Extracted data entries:
■ ■ ■ ■ ■ ■ ■
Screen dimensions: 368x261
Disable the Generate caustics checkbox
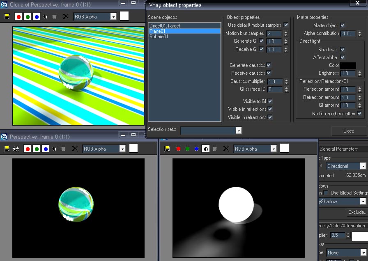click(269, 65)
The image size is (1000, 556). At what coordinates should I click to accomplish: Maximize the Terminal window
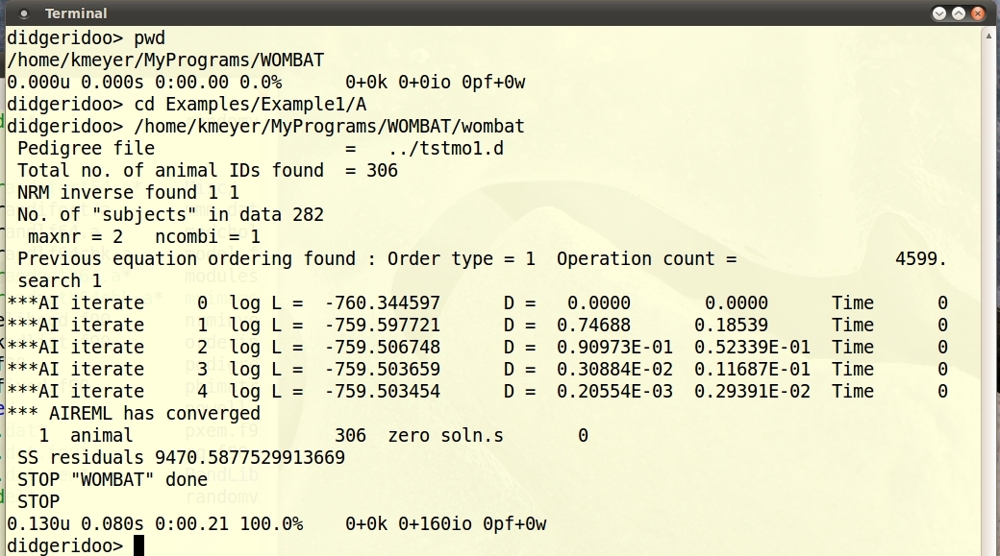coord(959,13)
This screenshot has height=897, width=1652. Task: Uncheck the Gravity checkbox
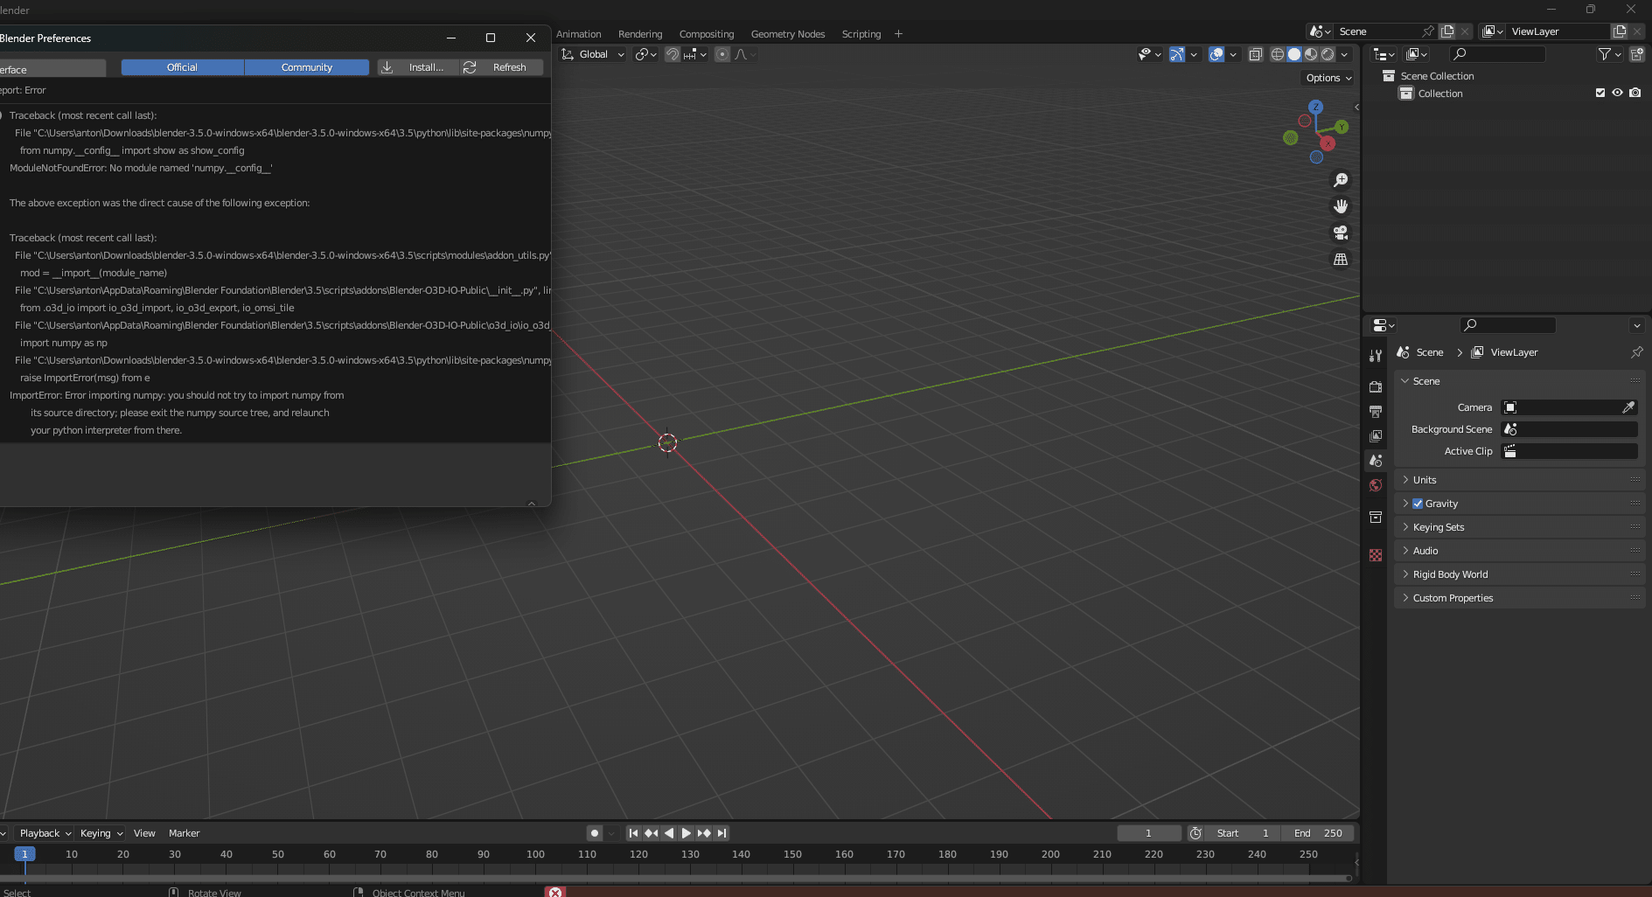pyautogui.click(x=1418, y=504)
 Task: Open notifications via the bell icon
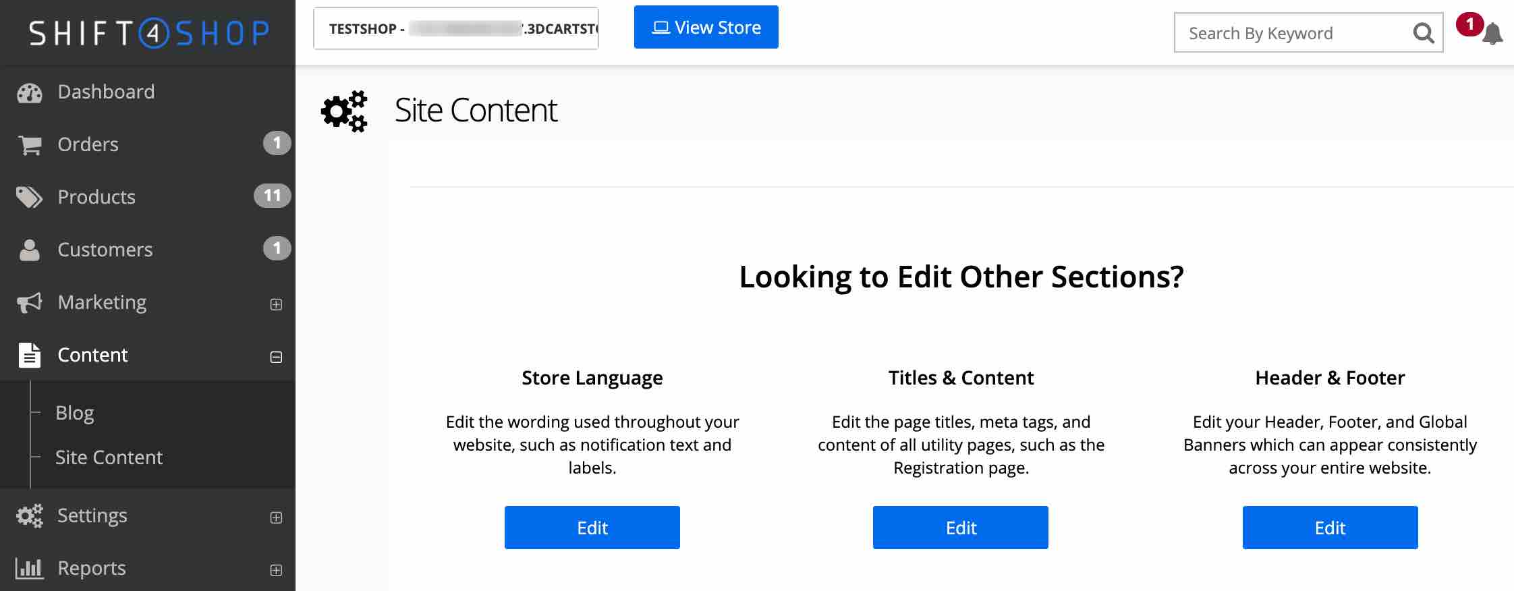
■ ■ ■ ■ ■ ■ ■
Please set down only the lines from the one containing "The image size" through the end of the entries, exactly as they stand, both ends included and with no pictures.

The image size is (1000, 556). At what coordinates should I click to accomplish: Maximize the Terminal window
coord(959,13)
This screenshot has height=897, width=1652. Task: Uncheck the Gravity checkbox
pyautogui.click(x=1418, y=504)
 Task: Open notifications via the bell icon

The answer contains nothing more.